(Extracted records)
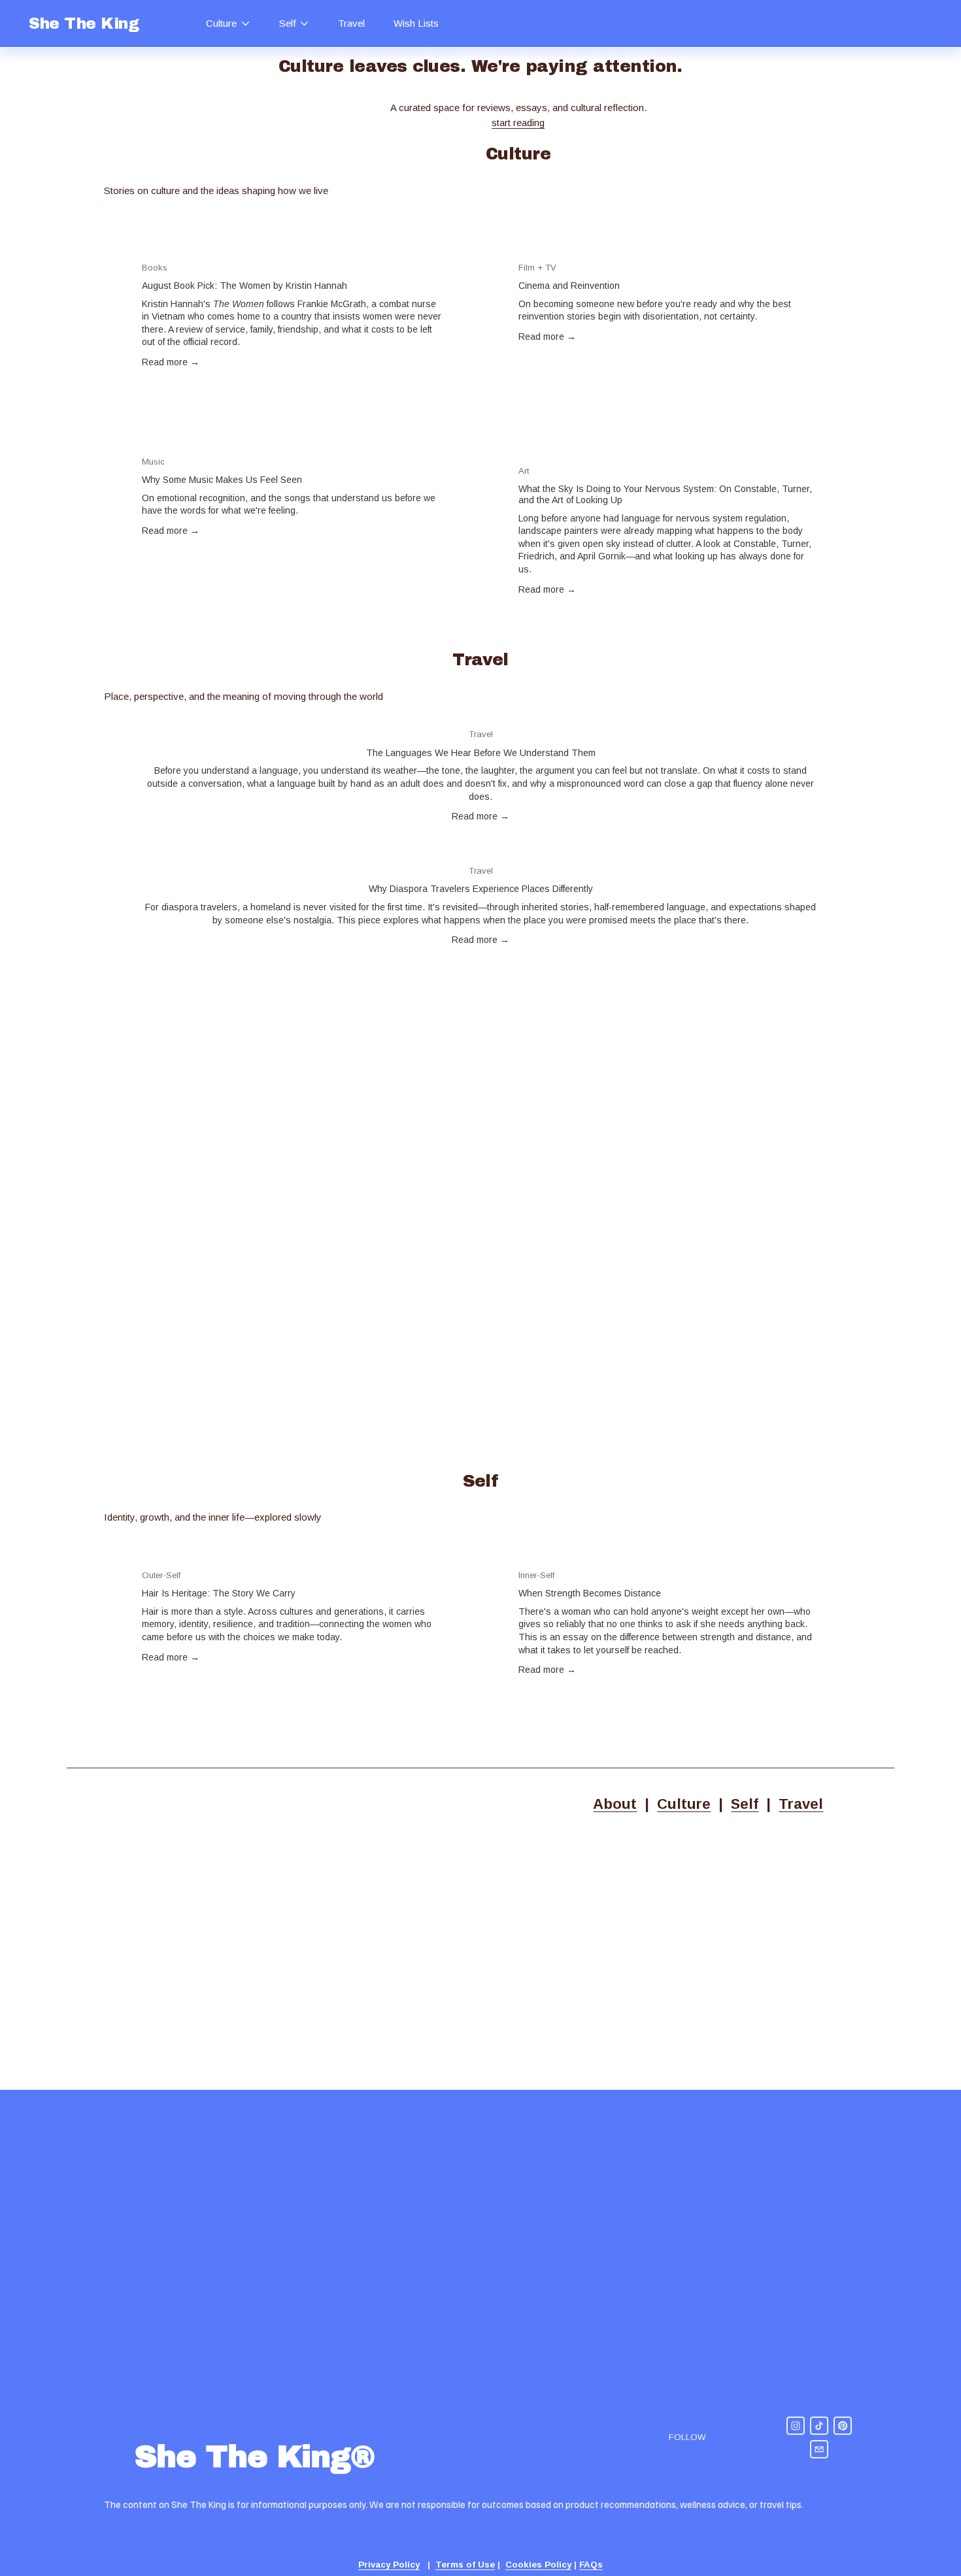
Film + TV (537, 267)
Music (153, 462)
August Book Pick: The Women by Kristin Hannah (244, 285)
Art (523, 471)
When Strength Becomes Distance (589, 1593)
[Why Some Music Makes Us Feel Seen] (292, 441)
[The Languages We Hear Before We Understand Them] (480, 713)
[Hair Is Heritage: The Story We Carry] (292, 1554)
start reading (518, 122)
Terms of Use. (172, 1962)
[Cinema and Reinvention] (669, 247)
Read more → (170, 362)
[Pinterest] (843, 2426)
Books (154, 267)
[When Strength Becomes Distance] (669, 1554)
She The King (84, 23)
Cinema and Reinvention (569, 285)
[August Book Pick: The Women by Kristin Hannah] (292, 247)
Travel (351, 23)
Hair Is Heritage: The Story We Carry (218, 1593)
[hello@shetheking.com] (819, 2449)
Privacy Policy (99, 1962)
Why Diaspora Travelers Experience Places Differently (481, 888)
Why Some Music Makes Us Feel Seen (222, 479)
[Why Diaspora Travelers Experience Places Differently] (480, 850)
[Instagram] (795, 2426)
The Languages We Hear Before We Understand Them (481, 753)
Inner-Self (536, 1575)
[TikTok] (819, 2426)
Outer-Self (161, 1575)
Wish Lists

PROBLEM DESCRIPTION:
An answer is complete only when it holds every line above containing the string "Differently".

ANSWER AREA:
Why Diaspora Travelers Experience Places Differently (481, 888)
[Why Diaspora Travelers Experience Places Differently] (480, 850)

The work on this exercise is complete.